Suite aux affaires, de Vincent Lambert et Marwa, une association de familles de traumatisés crâniens avait saisi le gardien des libertés publiques pour prendre en compte l’arrêt des traitements.

La loi Léonetti/Claeys est la seule loi sur la fin de vie en France et prévoit jusqu’à aujourd’hui que seul le médecin à le droit de prendre la décision de l’arrêt des traitements. Cette décision, forte de conséquence n’est prise qu’en cas où la poursuite des soins est une obstination totalement déraisonnable et en souffrance par rapport au patient. Le médecin valide cette décision après une procédure collégiale.

Après consultation, le pouvoir médical est renforcé et dit que seul le médecin reste l’unique décideur lorsqu’on est pas en mesure de connaître la volonté du patient. Une décision qui ne fait pas l’unanimité au sein des associations qui regrette qu’il faille aller devant le juge à chaque désaccord. Pour eux, le médecin devrait prendre en compte le choix des familles des patients pour l’aider dans sa décision.

Le conseil constitutionnel quant à lui, à rappelé que c’était le droit de la famille de saisir le juge en cas de désaccord avec le choix du médecin, sauf que ce choix existe déjà.

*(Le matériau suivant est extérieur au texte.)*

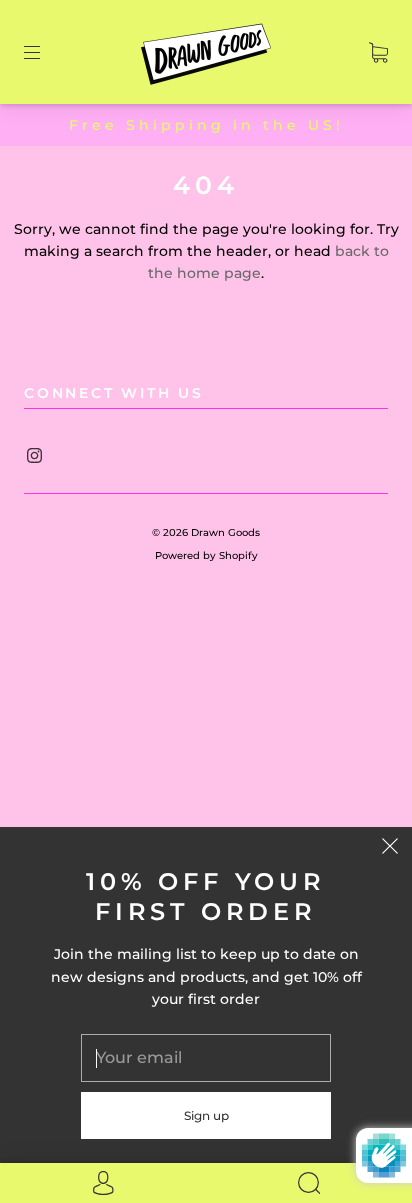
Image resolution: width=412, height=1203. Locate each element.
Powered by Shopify (206, 555)
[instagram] (34, 455)
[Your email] (206, 1058)
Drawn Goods (225, 532)
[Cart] (378, 52)
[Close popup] (390, 849)
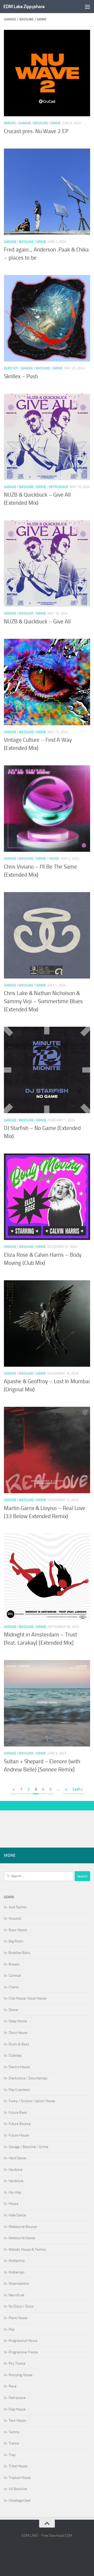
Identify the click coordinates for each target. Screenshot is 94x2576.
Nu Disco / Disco (21, 2306)
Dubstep (11, 368)
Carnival (15, 1975)
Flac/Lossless (19, 2090)
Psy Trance (17, 2363)
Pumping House (20, 2375)
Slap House (17, 2409)
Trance (14, 2443)
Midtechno (17, 2261)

Ceci s’applique uniquement dans le cas où la volonté du patient est inconnue, dans les autres cas, le médecin s’engage à respecter scrupuleusement les directives anticipées, ou à consulter la personne de confiance.

Une précision tout de même le Conseil constitutionnel précise que la décision du médecin doit être notifiée aux personnes auprès desquelles le médecin s’est enquis de la volonté du malade, « dans des conditions leur permettant d’exercer un recours en temps utile ». D’autre part, ce recours doit pouvoir être « examiné dans les meilleurs délais par la juridiction compétente », aux fins d’obtenir la suspension éventuelle de la décision contestée.  Ce qui devrait mettre fin au décès prématuré de personnes dont la famille était en désaccord pour l’arrêt des soins.